**Instructions for the task:**
Write out the entries below in full, exactly as given.

**Material for this exercise:**

Start of Block

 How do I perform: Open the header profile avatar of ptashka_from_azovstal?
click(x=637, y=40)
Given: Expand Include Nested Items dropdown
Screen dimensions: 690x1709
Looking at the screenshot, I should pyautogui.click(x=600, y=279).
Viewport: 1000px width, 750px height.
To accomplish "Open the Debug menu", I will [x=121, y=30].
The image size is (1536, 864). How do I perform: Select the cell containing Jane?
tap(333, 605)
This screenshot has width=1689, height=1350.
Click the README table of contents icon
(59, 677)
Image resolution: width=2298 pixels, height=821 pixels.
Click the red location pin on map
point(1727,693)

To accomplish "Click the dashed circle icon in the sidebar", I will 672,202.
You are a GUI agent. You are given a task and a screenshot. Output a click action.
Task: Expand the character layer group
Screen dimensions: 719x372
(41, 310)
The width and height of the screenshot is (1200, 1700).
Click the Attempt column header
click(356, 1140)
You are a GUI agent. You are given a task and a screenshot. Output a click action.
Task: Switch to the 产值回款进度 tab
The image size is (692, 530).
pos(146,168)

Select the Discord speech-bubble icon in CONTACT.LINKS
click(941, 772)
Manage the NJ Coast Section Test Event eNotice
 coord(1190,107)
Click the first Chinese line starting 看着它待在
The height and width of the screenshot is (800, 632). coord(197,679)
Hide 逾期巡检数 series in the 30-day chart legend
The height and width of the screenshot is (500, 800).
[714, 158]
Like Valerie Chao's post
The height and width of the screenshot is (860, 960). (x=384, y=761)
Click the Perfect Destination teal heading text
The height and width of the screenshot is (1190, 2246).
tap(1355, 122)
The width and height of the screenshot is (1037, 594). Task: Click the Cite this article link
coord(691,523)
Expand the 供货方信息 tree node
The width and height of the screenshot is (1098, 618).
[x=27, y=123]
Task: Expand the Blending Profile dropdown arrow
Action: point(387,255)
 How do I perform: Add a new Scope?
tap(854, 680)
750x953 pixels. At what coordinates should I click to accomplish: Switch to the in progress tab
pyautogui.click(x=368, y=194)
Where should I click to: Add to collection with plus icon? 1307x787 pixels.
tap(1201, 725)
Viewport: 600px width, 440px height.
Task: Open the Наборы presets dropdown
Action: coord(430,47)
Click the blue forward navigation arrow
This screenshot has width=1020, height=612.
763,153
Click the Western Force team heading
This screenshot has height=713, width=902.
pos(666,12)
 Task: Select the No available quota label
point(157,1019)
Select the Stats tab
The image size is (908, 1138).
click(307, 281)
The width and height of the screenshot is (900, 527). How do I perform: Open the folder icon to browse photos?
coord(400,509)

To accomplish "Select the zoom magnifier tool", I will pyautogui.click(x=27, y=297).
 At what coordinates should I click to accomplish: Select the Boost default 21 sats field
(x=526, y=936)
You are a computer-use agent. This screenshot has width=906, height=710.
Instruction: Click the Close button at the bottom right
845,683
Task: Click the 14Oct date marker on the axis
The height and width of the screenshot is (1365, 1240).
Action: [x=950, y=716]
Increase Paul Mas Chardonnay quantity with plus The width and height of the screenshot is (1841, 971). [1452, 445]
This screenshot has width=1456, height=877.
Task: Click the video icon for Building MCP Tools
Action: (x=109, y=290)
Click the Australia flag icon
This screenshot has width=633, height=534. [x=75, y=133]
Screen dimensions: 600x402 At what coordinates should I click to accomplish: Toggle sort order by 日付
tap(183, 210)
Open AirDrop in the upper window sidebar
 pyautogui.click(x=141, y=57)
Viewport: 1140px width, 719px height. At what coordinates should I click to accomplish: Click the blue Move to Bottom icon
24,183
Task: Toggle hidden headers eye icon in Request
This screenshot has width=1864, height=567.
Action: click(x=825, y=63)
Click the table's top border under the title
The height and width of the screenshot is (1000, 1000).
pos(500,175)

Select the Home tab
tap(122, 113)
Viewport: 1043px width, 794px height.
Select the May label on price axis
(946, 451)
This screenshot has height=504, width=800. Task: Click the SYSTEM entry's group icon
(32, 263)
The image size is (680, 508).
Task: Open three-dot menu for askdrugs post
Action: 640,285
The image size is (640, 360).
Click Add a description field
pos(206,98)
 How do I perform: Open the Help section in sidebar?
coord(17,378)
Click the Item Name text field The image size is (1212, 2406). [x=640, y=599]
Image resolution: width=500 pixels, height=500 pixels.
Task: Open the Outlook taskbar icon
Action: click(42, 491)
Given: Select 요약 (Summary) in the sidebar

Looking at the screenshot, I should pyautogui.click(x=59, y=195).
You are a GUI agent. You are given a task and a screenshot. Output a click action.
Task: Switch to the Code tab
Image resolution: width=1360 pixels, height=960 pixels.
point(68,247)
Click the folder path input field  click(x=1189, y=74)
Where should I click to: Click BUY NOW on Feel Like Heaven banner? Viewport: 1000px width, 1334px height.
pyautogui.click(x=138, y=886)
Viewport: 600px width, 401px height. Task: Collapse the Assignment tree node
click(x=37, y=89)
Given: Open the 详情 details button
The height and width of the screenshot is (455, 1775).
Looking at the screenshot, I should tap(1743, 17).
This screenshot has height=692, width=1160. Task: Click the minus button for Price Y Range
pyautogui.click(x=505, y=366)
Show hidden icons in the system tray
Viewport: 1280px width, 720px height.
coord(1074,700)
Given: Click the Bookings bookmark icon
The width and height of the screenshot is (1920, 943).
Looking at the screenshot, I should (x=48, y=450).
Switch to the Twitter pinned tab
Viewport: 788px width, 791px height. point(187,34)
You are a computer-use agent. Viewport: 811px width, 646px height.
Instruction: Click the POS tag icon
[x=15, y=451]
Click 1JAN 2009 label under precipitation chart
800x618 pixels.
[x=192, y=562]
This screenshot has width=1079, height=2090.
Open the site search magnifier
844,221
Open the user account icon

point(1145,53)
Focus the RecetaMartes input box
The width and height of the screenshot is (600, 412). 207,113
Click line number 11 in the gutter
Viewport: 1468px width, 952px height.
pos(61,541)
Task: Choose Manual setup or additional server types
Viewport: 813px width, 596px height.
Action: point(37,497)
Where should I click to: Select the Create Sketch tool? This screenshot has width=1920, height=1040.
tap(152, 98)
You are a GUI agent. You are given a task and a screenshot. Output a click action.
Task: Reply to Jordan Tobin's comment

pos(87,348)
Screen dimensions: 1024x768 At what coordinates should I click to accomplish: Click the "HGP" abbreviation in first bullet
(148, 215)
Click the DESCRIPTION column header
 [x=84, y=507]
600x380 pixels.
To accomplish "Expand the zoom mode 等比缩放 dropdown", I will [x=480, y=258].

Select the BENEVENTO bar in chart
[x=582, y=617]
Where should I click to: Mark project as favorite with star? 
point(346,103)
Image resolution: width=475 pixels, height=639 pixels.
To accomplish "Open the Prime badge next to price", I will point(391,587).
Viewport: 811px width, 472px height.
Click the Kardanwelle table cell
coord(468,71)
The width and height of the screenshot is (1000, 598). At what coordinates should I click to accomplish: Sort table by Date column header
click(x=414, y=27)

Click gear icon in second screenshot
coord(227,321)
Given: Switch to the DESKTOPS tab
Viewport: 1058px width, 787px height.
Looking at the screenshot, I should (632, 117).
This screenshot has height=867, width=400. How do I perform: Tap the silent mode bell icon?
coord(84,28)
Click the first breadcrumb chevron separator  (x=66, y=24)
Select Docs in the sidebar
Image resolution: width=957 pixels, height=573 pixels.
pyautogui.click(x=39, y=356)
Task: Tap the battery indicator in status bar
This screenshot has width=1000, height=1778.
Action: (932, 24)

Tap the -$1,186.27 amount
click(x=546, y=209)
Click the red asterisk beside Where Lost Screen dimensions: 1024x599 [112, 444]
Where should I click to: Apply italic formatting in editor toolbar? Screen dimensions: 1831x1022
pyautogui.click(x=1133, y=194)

End of Block

**Answer to this task:**
 How do I perform: Open the header profile avatar of ptashka_from_azovstal?
click(x=637, y=40)
Given: Expand Include Nested Items dropdown
Screen dimensions: 690x1709
Looking at the screenshot, I should pyautogui.click(x=600, y=279).
Viewport: 1000px width, 750px height.
To accomplish "Open the Debug menu", I will [x=121, y=30].
The image size is (1536, 864). How do I perform: Select the cell containing Jane?
tap(333, 605)
This screenshot has width=1689, height=1350.
Click the README table of contents icon
(59, 677)
Image resolution: width=2298 pixels, height=821 pixels.
Click the red location pin on map
point(1727,693)

To accomplish "Click the dashed circle icon in the sidebar", I will 672,202.
You are a GUI agent. You are given a task and a screenshot. Output a click action.
Task: Expand the character layer group
Screen dimensions: 719x372
(41, 310)
The width and height of the screenshot is (1200, 1700).
Click the Attempt column header
click(356, 1140)
You are a GUI agent. You are given a task and a screenshot. Output a click action.
Task: Switch to the 产值回款进度 tab
The image size is (692, 530).
pos(146,168)

Select the Discord speech-bubble icon in CONTACT.LINKS
click(941, 772)
Manage the NJ Coast Section Test Event eNotice
 coord(1190,107)
Click the first Chinese line starting 看着它待在
The height and width of the screenshot is (800, 632). coord(197,679)
Hide 逾期巡检数 series in the 30-day chart legend
The height and width of the screenshot is (500, 800).
[714, 158]
Like Valerie Chao's post
The height and width of the screenshot is (860, 960). (x=384, y=761)
Click the Perfect Destination teal heading text
The height and width of the screenshot is (1190, 2246).
tap(1355, 122)
The width and height of the screenshot is (1037, 594). Task: Click the Cite this article link
coord(691,523)
Expand the 供货方信息 tree node
The width and height of the screenshot is (1098, 618).
[x=27, y=123]
Task: Expand the Blending Profile dropdown arrow
Action: point(387,255)
 How do I perform: Add a new Scope?
tap(854, 680)
750x953 pixels. At what coordinates should I click to accomplish: Switch to the in progress tab
pyautogui.click(x=368, y=194)
Where should I click to: Add to collection with plus icon? 1307x787 pixels.
tap(1201, 725)
Viewport: 600px width, 440px height.
Task: Open the Наборы presets dropdown
Action: coord(430,47)
Click the blue forward navigation arrow
This screenshot has width=1020, height=612.
763,153
Click the Western Force team heading
This screenshot has height=713, width=902.
pos(666,12)
 Task: Select the No available quota label
point(157,1019)
Select the Stats tab
The image size is (908, 1138).
click(307, 281)
The width and height of the screenshot is (900, 527). How do I perform: Open the folder icon to browse photos?
coord(400,509)

To accomplish "Select the zoom magnifier tool", I will pyautogui.click(x=27, y=297).
 At what coordinates should I click to accomplish: Select the Boost default 21 sats field
(x=526, y=936)
You are a computer-use agent. This screenshot has width=906, height=710.
Instruction: Click the Close button at the bottom right
845,683
Task: Click the 14Oct date marker on the axis
The height and width of the screenshot is (1365, 1240).
Action: [x=950, y=716]
Increase Paul Mas Chardonnay quantity with plus The width and height of the screenshot is (1841, 971). [1452, 445]
This screenshot has width=1456, height=877.
Task: Click the video icon for Building MCP Tools
Action: (x=109, y=290)
Click the Australia flag icon
This screenshot has width=633, height=534. [x=75, y=133]
Screen dimensions: 600x402 At what coordinates should I click to accomplish: Toggle sort order by 日付
tap(183, 210)
Open AirDrop in the upper window sidebar
 pyautogui.click(x=141, y=57)
Viewport: 1140px width, 719px height. At what coordinates should I click to accomplish: Click the blue Move to Bottom icon
24,183
Task: Toggle hidden headers eye icon in Request
This screenshot has width=1864, height=567.
Action: click(x=825, y=63)
Click the table's top border under the title
The height and width of the screenshot is (1000, 1000).
pos(500,175)

Select the Home tab
tap(122, 113)
Viewport: 1043px width, 794px height.
Select the May label on price axis
(946, 451)
This screenshot has height=504, width=800. Task: Click the SYSTEM entry's group icon
(32, 263)
The image size is (680, 508).
Task: Open three-dot menu for askdrugs post
Action: 640,285
The image size is (640, 360).
Click Add a description field
pos(206,98)
 How do I perform: Open the Help section in sidebar?
coord(17,378)
Click the Item Name text field The image size is (1212, 2406). [x=640, y=599]
Image resolution: width=500 pixels, height=500 pixels.
Task: Open the Outlook taskbar icon
Action: click(42, 491)
Given: Select 요약 (Summary) in the sidebar

Looking at the screenshot, I should pyautogui.click(x=59, y=195).
You are a GUI agent. You are given a task and a screenshot. Output a click action.
Task: Switch to the Code tab
Image resolution: width=1360 pixels, height=960 pixels.
point(68,247)
Click the folder path input field  click(x=1189, y=74)
Where should I click to: Click BUY NOW on Feel Like Heaven banner? Viewport: 1000px width, 1334px height.
pyautogui.click(x=138, y=886)
Viewport: 600px width, 401px height. Task: Collapse the Assignment tree node
click(x=37, y=89)
Given: Open the 详情 details button
The height and width of the screenshot is (455, 1775).
Looking at the screenshot, I should tap(1743, 17).
This screenshot has height=692, width=1160. Task: Click the minus button for Price Y Range
pyautogui.click(x=505, y=366)
Show hidden icons in the system tray
Viewport: 1280px width, 720px height.
coord(1074,700)
Given: Click the Bookings bookmark icon
The width and height of the screenshot is (1920, 943).
Looking at the screenshot, I should (x=48, y=450).
Switch to the Twitter pinned tab
Viewport: 788px width, 791px height. point(187,34)
You are a computer-use agent. Viewport: 811px width, 646px height.
Instruction: Click the POS tag icon
[x=15, y=451]
Click 1JAN 2009 label under precipitation chart
800x618 pixels.
[x=192, y=562]
This screenshot has width=1079, height=2090.
Open the site search magnifier
844,221
Open the user account icon

point(1145,53)
Focus the RecetaMartes input box
The width and height of the screenshot is (600, 412). 207,113
Click line number 11 in the gutter
Viewport: 1468px width, 952px height.
pos(61,541)
Task: Choose Manual setup or additional server types
Viewport: 813px width, 596px height.
Action: point(37,497)
Where should I click to: Select the Create Sketch tool? This screenshot has width=1920, height=1040.
tap(152, 98)
You are a GUI agent. You are given a task and a screenshot. Output a click action.
Task: Reply to Jordan Tobin's comment

pos(87,348)
Screen dimensions: 1024x768 At what coordinates should I click to accomplish: Click the "HGP" abbreviation in first bullet
(148, 215)
Click the DESCRIPTION column header
 [x=84, y=507]
600x380 pixels.
To accomplish "Expand the zoom mode 等比缩放 dropdown", I will [x=480, y=258].

Select the BENEVENTO bar in chart
[x=582, y=617]
Where should I click to: Mark project as favorite with star? 
point(346,103)
Image resolution: width=475 pixels, height=639 pixels.
To accomplish "Open the Prime badge next to price", I will point(391,587).
Viewport: 811px width, 472px height.
Click the Kardanwelle table cell
coord(468,71)
The width and height of the screenshot is (1000, 598). At what coordinates should I click to accomplish: Sort table by Date column header
click(x=414, y=27)

Click gear icon in second screenshot
coord(227,321)
Given: Switch to the DESKTOPS tab
Viewport: 1058px width, 787px height.
Looking at the screenshot, I should (632, 117).
This screenshot has height=867, width=400. How do I perform: Tap the silent mode bell icon?
coord(84,28)
Click the first breadcrumb chevron separator  (x=66, y=24)
Select Docs in the sidebar
Image resolution: width=957 pixels, height=573 pixels.
pyautogui.click(x=39, y=356)
Task: Tap the battery indicator in status bar
This screenshot has width=1000, height=1778.
Action: (932, 24)

Tap the -$1,186.27 amount
click(x=546, y=209)
Click the red asterisk beside Where Lost Screen dimensions: 1024x599 [112, 444]
Where should I click to: Apply italic formatting in editor toolbar? Screen dimensions: 1831x1022
pyautogui.click(x=1133, y=194)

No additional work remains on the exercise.